– Marco Brasil, staff
In Canada and the United States, February is designated as Black History Month. Britain also has month dedicated to black history, although it takes place during October. It is meant to be a month of national remembrance of important people and events in black history. It began as Negro History Week in the United States in 1926 and took place in the second week of February because this was the month Abraham Lincoln, who signed the Emancipation Proclamation, and Frederick Douglass, a leader of the abolitionist movement, were born in. It became Black History Month in the 1960s and was officially recognized in Canada in 1995.
During February, different things are recognized, such as African-American Scientists, Poets, Artists, Writers, Entertainers, the Civil War, slavery, and notable speeches by African-Americans that helped African-American rights.  At Laurier Brantford, we are celebrating in a few different ways this year.
Laurier Brantford is hosting a scavenger hunt meant to educate students about Black History Month, the seventh annual Beating the Odds Conference, and a Black Think Tank, in which participants discuss different topics regarding the black community as well as racial and societal issues.

Dr. Edward Shizha, a professor at Laurier Brantford teaches a course entitled Race and Oppression. “Having a ‘Black’ History Month trivializes the history and achievements of people of African descent and perpetuates the marginalization of African history on the mainland and in the diaspora, or migration out of Africa. We should not relegate the stories and narratives of African people both on the mainland and in the diaspora to a specific month per year, as if their history is a passing episode,” Shizha says. “By the way, is there a ‘White’ History Month? Why isn’t there one? The reason is that European history is perceived and glorified as ‘the story’ worth telling continuously and uninterrupted, while ‘other’ stories are not worth the continuous attention European history ‘deserves.’ What happens after the ‘Black’ History Month? Do we forget about the event until the following year?  African and any other history, for that matter, should be seen as continuous everyday commemorations otherwise we will end up causing distortions, misrepresentations and paying lip service to the history of the oppressed and marginalized.”

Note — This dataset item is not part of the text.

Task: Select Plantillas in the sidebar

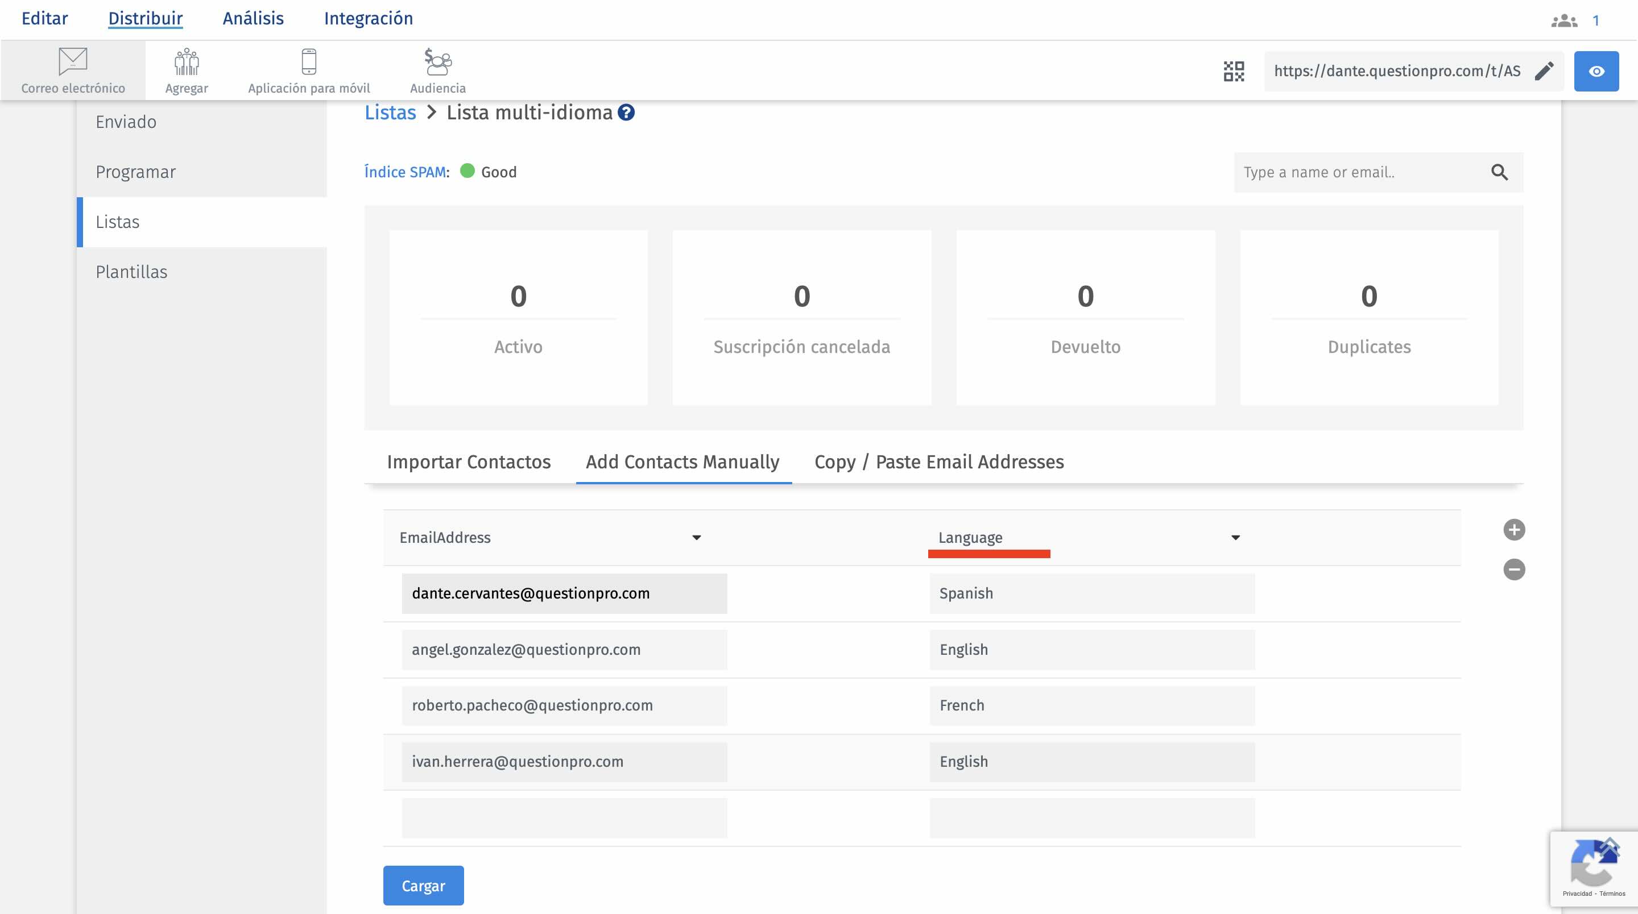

While some do feel the same as Dr. Shizha, it can be argued that if we did not celebrate Black History Month, some people would never take the time to get informed about black history. By having a month dedicated to the topic, it tries to ensure that everyone is informed about black history to a certain degree.
Brantford is a city with plenty of black history. In the 1780s, Joseph Brant and his supporters came to the Brantford area and brought some slaves with them. Through marriage with natives, they ended up having families on Six Nations. When slavery was abolished in Canada, the slaves moved to an area near Cainsville. Over the following years, blacks who came to Canada using the Underground Railroad moved to this settlement in addition to Joseph Brant’s ex-slaves. The population grew even more after a school opened up for white and black students in 1838.

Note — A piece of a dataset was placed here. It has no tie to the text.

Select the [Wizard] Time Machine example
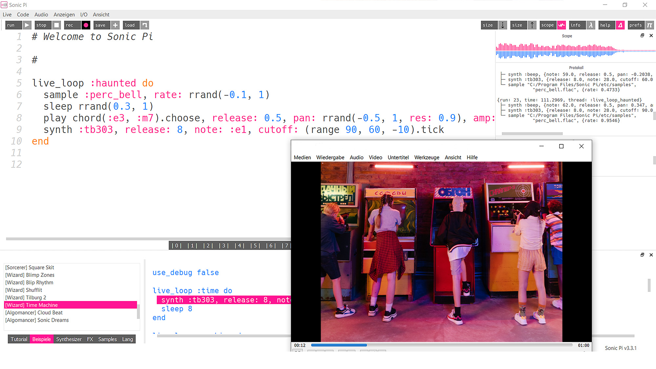 (36, 305)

Dr. Shizha thinks that anti-racism rallies or marches, seminars on race and ethnic relations, watching and discussing movies or documentaries on the fight for civil rights or on the political careers of prominent African or African-American figures, and reciting important speeches of prominent African figures are some of the most important events during the month.
Citizenship and Immigration Canada states that this year, Black History Month will recognize the bicentennial anniversary of the War of 1812 and the contributions of black soldiers in the fight for Canada. And according to CBC, The Canada Post has released its latest commemorative stamps for Black History Month, which this year honour the Alberta rancher-turned-folk-hero John Ware, who established one of the earliest ranches in the future province during the 1890s, and Viola Desmond, who was dragged out of a Nova Scotia theatre and arrested in 1945 for sitting in the “whites-only” section.